Spring riding is some of the best of the year. Let’s face it, we’ve been cooped up indoors all winter for the most part with only a handful of rides outside when it isn’t snowing, blowing like a hurricane, or just entirely too cold to be outside for any length of time, particularly on a moving bicycle. Once daylight savings begins, the evenings are lighter longer. Those precious extra minutes of light can mean the difference between a ride or riding longer. Along with the birds, the wildlife, and the wildflowers, cyclists are also rejoicing for spring!
As I was out for my first mountain bike ride of the year the other day, I could hear the hawks soaring overhead. Once in awhile as I pedaled along, they would fly close enough that I could actually hear the flap of wings as they cut through the air. I heard meadowlarks whistle their greetings from fenceposts.
It’s not uncommon to see deer on North Table Mountain. Typically, I see them in clusters of 2-5 deer. But this time there must have been ten young deer grazing along the singletrack. Most of them just stood there and watched me pedal by. Typically, the deer will scatter when you approach, but I guess this young batch had not yet been spooked by a human before and saw no reason to flee from me as I went by.

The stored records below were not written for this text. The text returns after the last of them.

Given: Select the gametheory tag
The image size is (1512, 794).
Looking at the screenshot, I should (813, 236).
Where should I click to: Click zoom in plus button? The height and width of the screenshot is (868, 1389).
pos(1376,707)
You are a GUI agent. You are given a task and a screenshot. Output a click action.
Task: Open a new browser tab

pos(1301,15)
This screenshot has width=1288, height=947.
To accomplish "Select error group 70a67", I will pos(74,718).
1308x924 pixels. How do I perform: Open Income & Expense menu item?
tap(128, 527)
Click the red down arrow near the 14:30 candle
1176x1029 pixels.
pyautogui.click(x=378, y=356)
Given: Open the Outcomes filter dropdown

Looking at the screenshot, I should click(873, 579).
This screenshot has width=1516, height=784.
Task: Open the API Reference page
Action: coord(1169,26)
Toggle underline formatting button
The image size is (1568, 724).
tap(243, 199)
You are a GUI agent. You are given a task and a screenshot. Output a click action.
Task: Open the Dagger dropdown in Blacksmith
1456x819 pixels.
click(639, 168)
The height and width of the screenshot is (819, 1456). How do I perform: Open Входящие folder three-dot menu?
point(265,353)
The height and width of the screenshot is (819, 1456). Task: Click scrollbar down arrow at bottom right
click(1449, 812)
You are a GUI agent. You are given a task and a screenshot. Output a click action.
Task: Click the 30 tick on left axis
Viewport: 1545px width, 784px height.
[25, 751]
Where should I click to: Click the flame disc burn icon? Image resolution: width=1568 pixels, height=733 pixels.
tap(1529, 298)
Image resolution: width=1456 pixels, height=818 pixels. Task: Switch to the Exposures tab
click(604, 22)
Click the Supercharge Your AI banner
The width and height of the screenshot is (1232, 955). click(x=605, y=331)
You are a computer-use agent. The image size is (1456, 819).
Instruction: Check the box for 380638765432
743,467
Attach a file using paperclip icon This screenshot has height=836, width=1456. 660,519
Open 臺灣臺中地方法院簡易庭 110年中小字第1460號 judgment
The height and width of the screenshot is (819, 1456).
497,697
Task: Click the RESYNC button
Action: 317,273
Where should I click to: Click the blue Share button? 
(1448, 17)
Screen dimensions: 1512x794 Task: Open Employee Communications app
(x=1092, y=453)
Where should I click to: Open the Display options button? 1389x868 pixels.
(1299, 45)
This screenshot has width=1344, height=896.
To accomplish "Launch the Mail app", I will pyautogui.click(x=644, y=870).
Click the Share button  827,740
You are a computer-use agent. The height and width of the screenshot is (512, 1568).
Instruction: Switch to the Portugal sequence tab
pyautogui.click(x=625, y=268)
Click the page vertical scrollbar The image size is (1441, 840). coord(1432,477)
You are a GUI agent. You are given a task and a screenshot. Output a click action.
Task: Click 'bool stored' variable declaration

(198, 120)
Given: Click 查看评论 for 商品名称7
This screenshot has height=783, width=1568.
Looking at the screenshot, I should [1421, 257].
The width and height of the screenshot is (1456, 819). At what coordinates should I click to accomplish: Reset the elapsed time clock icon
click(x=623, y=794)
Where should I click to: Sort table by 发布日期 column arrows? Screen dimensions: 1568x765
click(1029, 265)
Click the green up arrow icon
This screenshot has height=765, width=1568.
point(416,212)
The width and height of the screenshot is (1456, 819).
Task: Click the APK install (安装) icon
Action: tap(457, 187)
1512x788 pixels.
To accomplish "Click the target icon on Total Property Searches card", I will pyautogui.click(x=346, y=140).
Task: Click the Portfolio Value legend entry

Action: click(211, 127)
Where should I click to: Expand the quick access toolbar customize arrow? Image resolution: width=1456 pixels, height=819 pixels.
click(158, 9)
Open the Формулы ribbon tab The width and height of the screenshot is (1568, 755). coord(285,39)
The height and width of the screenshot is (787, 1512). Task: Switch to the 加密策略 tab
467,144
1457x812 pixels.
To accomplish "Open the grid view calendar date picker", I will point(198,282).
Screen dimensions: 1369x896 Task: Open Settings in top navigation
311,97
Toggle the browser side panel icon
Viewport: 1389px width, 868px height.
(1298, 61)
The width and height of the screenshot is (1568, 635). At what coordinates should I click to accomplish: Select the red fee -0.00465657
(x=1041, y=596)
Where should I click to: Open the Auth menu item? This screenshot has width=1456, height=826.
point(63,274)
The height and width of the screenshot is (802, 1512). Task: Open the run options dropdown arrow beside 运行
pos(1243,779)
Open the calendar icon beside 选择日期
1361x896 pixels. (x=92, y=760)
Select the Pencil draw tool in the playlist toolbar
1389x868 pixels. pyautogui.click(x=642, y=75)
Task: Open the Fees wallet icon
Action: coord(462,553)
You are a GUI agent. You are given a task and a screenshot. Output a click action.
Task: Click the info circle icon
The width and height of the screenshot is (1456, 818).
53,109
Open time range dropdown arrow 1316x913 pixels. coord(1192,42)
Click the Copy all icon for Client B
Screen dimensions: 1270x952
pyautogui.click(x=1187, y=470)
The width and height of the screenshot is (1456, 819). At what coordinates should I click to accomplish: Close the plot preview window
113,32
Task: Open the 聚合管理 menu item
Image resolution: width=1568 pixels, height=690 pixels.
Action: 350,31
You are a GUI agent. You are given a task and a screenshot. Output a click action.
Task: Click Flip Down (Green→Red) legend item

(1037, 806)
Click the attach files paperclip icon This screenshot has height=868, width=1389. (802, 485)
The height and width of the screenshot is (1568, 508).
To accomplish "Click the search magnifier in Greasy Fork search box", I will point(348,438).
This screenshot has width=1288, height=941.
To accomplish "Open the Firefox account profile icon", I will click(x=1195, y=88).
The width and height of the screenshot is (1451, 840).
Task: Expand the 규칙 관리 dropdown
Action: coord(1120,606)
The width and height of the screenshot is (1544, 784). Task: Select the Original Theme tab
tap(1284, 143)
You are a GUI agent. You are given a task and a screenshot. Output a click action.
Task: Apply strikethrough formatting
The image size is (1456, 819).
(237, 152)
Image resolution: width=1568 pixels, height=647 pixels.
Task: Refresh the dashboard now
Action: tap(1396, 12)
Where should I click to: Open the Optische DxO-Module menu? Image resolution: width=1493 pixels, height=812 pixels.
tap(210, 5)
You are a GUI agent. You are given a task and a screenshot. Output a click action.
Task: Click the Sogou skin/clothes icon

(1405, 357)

A few wildflowers were blooming here and there. In fact, they were so small I wouldn’t have noticed them if I hadn’t stopped for a drink of water. Normally I wear a hydration pack of sorts while mountain biking, but on this day I had decided to forego it and loaded my jersey pockets with tools and filled a water bottle instead. I knew it would slow me down to drink, but seeing the tiny lavender and pink petals made the stop worthwhile.
This connection with nature that you can only experience while in its midst has got to be one of the simplest pleasures life has to offer. Experiencing it on a bike while your heart is pounding, your feet are pedaling, and your breath is audible magnifies the soothing nature of the experience. It’s almost like you experience it in slow motion, from a hawk’s perspective. The rhythm of your pedal strokes and breath colliding so perfectly with nature’s circle of life… it’s like they were made for each other! But don’t take my word for it. Go see for yourself!